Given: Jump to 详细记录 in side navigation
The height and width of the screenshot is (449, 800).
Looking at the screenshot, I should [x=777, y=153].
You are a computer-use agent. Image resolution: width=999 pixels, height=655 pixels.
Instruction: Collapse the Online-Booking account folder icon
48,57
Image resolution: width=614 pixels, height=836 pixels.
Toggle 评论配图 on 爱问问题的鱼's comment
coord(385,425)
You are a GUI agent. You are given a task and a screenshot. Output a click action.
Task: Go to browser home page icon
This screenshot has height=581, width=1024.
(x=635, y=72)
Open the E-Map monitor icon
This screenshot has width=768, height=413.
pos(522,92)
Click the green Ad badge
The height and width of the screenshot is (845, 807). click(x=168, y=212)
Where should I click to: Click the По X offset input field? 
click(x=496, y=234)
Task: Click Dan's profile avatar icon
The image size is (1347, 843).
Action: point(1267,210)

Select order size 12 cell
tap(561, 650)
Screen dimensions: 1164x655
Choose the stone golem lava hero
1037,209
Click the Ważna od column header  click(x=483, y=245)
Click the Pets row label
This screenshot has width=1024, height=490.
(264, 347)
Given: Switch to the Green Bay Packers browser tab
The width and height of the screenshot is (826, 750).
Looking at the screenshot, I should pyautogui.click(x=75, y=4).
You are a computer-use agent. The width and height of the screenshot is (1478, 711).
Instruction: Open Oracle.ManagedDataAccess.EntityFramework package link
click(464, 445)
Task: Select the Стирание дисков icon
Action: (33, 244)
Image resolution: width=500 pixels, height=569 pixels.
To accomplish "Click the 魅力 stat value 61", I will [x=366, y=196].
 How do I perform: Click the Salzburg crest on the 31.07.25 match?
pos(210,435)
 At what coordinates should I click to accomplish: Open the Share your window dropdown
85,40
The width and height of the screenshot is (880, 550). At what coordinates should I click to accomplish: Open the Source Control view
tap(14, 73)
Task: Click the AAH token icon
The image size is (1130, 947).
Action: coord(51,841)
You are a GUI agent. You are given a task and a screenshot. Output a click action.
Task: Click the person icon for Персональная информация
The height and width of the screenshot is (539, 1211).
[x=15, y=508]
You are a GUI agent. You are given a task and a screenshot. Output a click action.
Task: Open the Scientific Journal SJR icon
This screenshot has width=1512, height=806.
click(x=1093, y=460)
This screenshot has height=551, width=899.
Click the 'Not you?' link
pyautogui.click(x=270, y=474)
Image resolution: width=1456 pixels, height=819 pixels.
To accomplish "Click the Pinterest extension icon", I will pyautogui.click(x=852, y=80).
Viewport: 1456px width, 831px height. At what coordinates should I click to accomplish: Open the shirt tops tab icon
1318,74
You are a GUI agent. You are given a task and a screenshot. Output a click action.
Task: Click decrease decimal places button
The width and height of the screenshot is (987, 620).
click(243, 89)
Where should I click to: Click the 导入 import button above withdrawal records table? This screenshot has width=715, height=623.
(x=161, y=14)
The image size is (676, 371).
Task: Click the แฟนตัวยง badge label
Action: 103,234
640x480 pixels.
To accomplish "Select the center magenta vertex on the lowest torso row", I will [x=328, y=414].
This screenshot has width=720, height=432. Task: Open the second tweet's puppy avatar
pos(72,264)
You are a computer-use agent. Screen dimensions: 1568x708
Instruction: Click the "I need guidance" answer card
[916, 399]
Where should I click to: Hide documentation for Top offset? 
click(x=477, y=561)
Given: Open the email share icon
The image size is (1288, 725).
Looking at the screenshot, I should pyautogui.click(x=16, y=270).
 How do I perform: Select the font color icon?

#### Task to carry out
Identify every line in the items above that contains the word "button", and copy each of those lines.

#### Output for this exercise
Task: Click decrease decimal places button
Where should I click to: Click the 导入 import button above withdrawal records table? This screenshot has width=715, height=623.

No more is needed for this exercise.